Le Premier ministre a enfin précisé qu’il participerait personnellement à la prochaine réunion de l’UEEA, expliquant que son absence au sommet d’Astana était due à ses engagements de campagne électorale en Arménie.
Dans le contexte de ces restrictions imposées par la Russie, le Premier ministre arménien a promis des compensations aux agriculteurs confrontés à ce qu’il qualifie « d’obstacles injustes » à l’exportation de leurs produits.
« À quelque chose malheur est bon. Il s’agit désormais de conquérir de nouveaux débouchés. Nous remercions nos partenaires internationaux pour leur réaction rapide et nous disposons déjà, à très court terme, de propositions concrètes d’achat de roses, de fruits et de légumes », a déclaré Pachinian lors d’une rencontre avec des électeurs.
Il a assuré que les producteurs touchés par l’interdiction d’exportation vers la Russie bénéficieraient d’un soutien de l’État.
« Si les poivrons se gâtent, je paierai pour ces poivrons ; le gouvernement les indemnisera.
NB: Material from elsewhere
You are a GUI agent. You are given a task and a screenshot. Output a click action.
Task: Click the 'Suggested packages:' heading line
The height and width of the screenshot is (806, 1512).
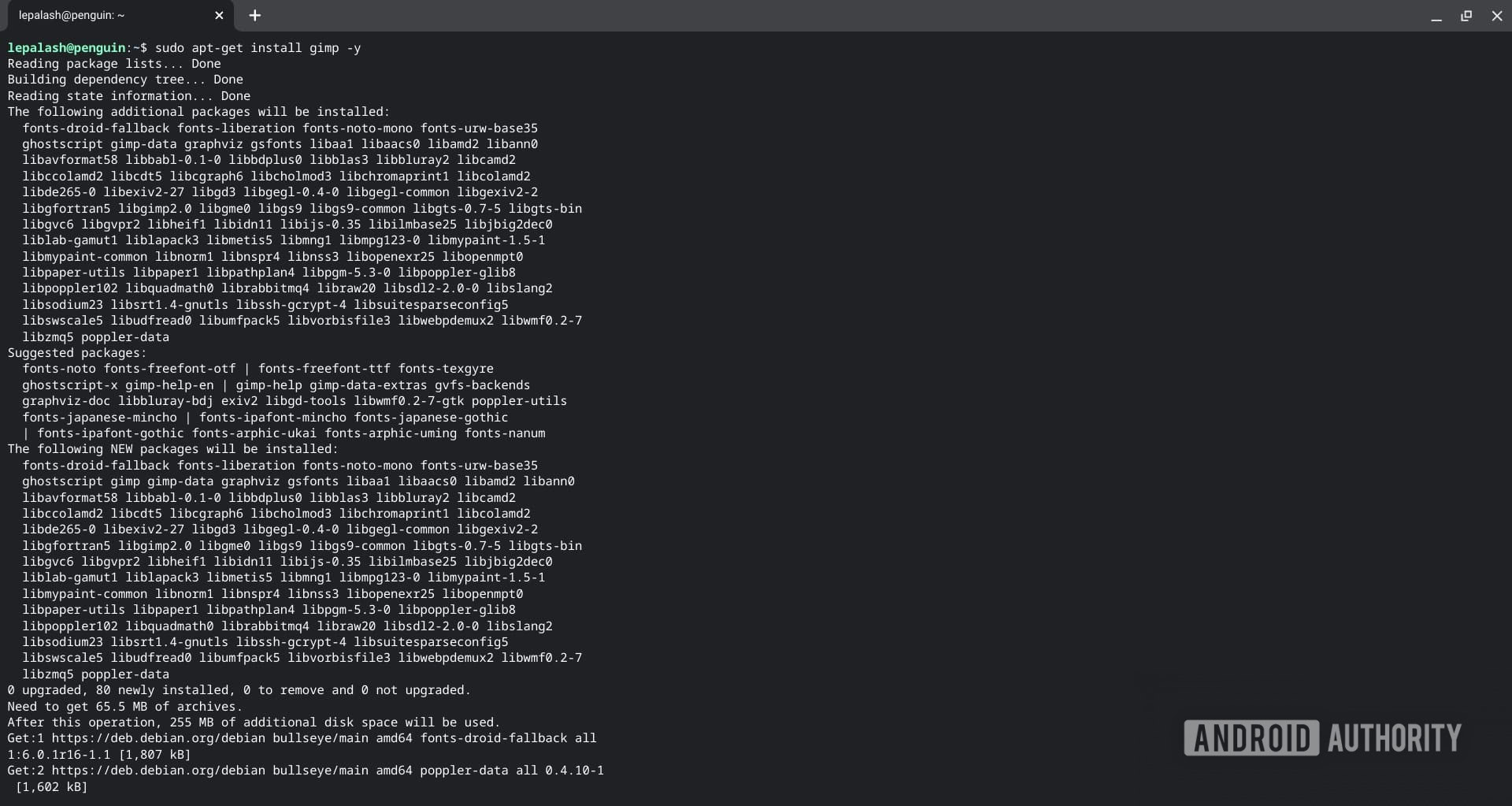[76, 353]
Mais au final, toute cette situation contribuera à accroître à la fois la production de poivrons en Arménie et les exportations. Chaque fois que des obstacles injustifiés seront opposés aux exportations, des programmes d’aide et de subventions seront mis en œuvre », a-t-il déclaré.
Lors d’une réunion électorale dans la région de Gegharkounik, Pachinian a précisé que ces subventions viseraient à compenser les pertes subies par les producteurs.
Il a toutefois reconnu que certains produits arméniens ne répondaient pas toujours aux normes de qualité requises. Les entreprises concernées bénéficieront également d’un accompagnement destiné à améliorer la qualité de leur production.
Selon lui, plusieurs délégations d’affaires arméniennes sont déjà en négociation et des offres d’achat portant sur des roses ainsi que sur des fruits et légumes arméniens ont déjà été reçues.
« Les volumes de production agricole de l’Arménie ne sont pas très importants et, dans ce cas précis, c’est un avantage : une seule grande chaîne européenne de supermarchés est capable d’absorber l’ensemble de cette production », a assuré le Premier ministre.